● Texto propuesto:
HISTORIAS DE LA VIDA HORROROSA
Once relatos de Gabriela Courreges transmiten el terror trasladado a los cuerpos durante la dictadura
¿…cuántas veces puede un tipo mirar para otro lado y fingir que simplemente no ve?, recuerda Alberto que dice Bob Dylan en Soplando en el viento (Blowing In The Wind). De eso se trata. Están los que se hacen los giles, los que miran lo que quieren ver, los que ven y después hacen como que no, en fin, versiones de los que luchan y los que lloran. También, aquelles que se comprometen. Con el cuerpo, con la palabra, con la escritura. Dentro de tales coordenadas se zambullen los once cuentos cortos recién presentados por Gabriela Courreges (Buenos Aires, 1934); periodista, dramaturga, alfabetizadora, poeta, novelista y —hay que decirlo— compañera del maestro del peridismo Pajarito García Lupo (Buenos Aires, 1931-2016) durante cuarenta y seis años.
Reunidos en Cuentos de Famillia por la Facultad de Periodismo de la Universidad Nacional de La Plata, Courreges traza breves aunque potentes momentos que diseccionan la atmósfera de terror imperante durante la última dictadura eclesiástico-cívico-militar (1976- 1983). Tiempos en que, según plasma el preciso prólogo de Luis Bruschtein, la población parecía tener incrustado “un aparatito en la cabeza que le regula la vida para poder creer que lo que le pasa es normal y sobrevivir. Y que después de un tiempo que pasó lo terrorífico, el aparatito se desconecta. Y recién allí la persona toma consciencia del miedo absoluto, callado, siniestro. Y supongamos que ese aparatito funciona en un barrio, en una ciudad, en un país entero. Y supongamos que el despertar de esa anestesia se produce mucho más lentamente que el encendido automático y que, además, es incompleto porque quedan zonas de la memoria que no se recuperan”.
Son historias domésticas, cotidianas, en las que ciudadanes comunes de repente se ven atravesados por una situación conmocionante que no siempre resulta asociada de inmediato a la represión reinante. “Lo peor era que yo desconocía qué sabía o no sabía la muchacha. Y mucho peor era lo que yo ignoraba, no había querido averiguar o preferí dejar así como estaba”.

● Extracto de datos:
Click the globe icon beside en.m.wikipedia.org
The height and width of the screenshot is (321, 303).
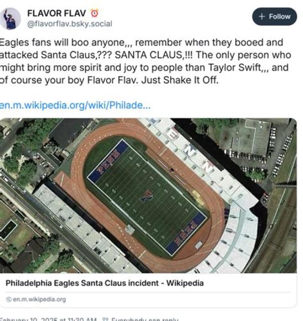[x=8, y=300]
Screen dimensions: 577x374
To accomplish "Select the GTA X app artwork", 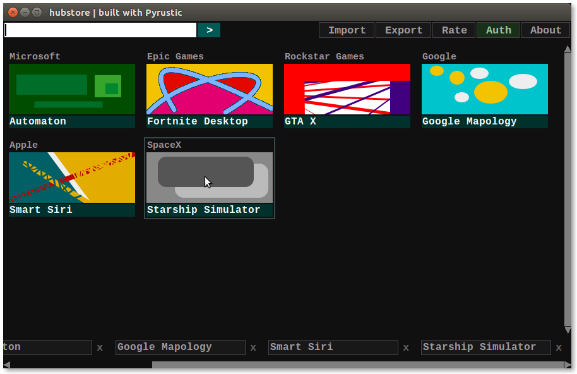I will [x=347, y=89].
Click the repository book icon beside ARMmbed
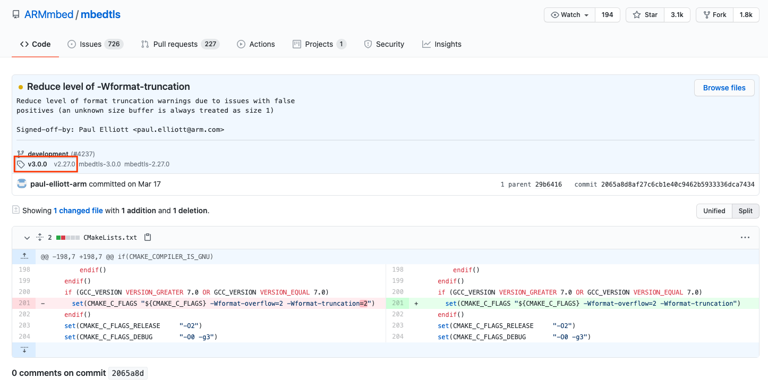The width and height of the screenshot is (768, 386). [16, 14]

● Consigna:
Según el texto sobre los cuentos de Gabriela Courreges, ¿quién escribió el prólogo del libro? Los datos constituyen un material independiente del texto sobre los cuentos de Gabriela Courreges.

● Respuesta:
Luis Bruschtein.